By the time this left the charts in 1984, FGTH were everywhere. 'Relax' pounded out of every pub jukebox, every nightclub and every clothes shop on the High Street, while every other T shirt worn seemed to proclaim what Frankie were saying; FGTH and 'Relax' were to the eighties what a turkey is to Christmas. It wasn't pretty, but it was, and remains, big and clever and its primal energy and euphoria remain undimmed over two decades on.

1984 Paul McCartney: Pipes Of Peace

In 1984, McCartney was still managing to ride the goodwill carried over from his Beatles years. His solo/Wings career, although patchy, did throw up the odd classic and expectation was still high with every release that he'd finally got his groove back. Unfortunately, 'Pipes Of Peace' falls well short of any 'classic' status and summed up in just under four minutes everything that was wrong with Paul McCartney in the eighties.

For a start, it tries to be too clever for it's own good. With an overly busy tune, a shifting key and a vocal section that is a definite nod to The Beatles' 'Carry That Weight', 'Pipes Of Peace' sounds like an offcut from side two of Abbey Road, a demo of some tunes tried and discarded or else subsequently polished into something quite different. Veteran producer George Martin tries his best with trademark flourishes and military march motifs, but no amount of studio trickery can disguise the fact that the foundations here are shaky from the off.

The three main musical 'parts' sound limp and unfinished by themselves, like three individual pieces of work in progress that are following their own separate paths which would not ordinarily cross. Bringing them together and mounting them as a triptych does not produce an outcome greater than the sum of it's parts; it's as if McCartney is so assured of his own genius that he believes he can throw any old tune together and his natural magic will make it gel. But it doesn't - it sounds forced, laboured and a bit of a mess; in short, a far cry from the clean, direct lines of the best of his previous work.
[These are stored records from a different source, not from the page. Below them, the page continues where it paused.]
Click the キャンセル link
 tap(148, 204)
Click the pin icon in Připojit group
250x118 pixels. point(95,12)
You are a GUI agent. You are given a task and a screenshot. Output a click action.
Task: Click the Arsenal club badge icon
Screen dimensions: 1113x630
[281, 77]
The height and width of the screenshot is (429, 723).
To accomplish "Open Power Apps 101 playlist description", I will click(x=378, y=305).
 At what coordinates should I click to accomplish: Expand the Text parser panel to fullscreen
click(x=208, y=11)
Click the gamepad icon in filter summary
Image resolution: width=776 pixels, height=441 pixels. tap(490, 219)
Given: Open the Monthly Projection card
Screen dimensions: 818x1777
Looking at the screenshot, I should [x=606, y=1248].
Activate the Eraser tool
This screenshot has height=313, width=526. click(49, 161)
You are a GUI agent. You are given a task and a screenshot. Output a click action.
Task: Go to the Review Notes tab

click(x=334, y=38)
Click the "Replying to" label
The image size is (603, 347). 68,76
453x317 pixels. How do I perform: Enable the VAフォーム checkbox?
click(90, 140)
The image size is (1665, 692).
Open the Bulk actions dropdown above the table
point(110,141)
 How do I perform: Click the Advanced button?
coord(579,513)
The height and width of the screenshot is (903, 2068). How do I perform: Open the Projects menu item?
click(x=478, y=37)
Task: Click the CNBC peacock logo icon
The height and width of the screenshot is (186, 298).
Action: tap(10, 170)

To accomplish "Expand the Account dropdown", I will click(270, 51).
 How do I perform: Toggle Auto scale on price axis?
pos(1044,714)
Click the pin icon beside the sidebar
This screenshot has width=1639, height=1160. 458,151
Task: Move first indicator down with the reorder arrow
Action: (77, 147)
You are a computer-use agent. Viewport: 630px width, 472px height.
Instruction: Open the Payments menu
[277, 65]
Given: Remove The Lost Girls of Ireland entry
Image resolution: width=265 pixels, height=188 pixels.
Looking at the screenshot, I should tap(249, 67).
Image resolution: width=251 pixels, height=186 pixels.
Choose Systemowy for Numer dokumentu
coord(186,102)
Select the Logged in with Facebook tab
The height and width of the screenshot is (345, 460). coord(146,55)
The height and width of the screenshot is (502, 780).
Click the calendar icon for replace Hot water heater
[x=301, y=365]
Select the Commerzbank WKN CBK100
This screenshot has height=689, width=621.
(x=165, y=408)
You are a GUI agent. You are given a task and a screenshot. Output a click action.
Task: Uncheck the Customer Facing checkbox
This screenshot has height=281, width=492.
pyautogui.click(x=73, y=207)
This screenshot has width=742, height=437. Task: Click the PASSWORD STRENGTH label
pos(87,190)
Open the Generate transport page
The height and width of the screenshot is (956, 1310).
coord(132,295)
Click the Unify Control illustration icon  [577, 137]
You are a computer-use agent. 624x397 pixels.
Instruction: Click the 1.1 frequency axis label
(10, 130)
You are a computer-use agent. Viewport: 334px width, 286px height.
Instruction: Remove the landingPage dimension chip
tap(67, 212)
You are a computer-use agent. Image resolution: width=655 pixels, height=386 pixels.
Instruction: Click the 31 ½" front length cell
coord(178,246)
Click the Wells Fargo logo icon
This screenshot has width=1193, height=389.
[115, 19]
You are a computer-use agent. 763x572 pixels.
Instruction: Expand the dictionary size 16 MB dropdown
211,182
Secondly, after solving the question of racism with 'Ebony And Ivory', McCartney again goes hunting for bear and tries to sort out another biggie: world peace:

"What do you say?

Will the human race be run in a day?

Or will someone save this planet we're playing on?

Is it the only one?

Help them to see

That the people here are like you and me

Let us show them how to play the pipes of peace"

Had this been the work of a precocious twelve year old high school student entering a poetry competition, then such wide eyed innocent optimism might be passable. But in coming from one of the major songwriters of the twentieth century, it's a shock akin to finding out that '
Oh, I Wish I'd Looked After Me Teeth' was actually the work of Sylvia Plath and not Pam Ayres who it had been erroneously credited to. A video re-creating the World War One Christmas Day football match (with McCartney playing both the British AND German officer) was a touch heavy handed too, a literal interpretation of the mawkish lyrics that even Pan's People would have though a bit too obvious and unimaginative.

The fact that it was still more or less Christmastime no doubt helped this 'message of hope', complete with a children's choir, to the top of the charts on a wave of gooey eyed sentiment. But this was to be an Indian Summer for McCartney and marked the last time he would appear there in his own right. The goodwill had to run out sometime.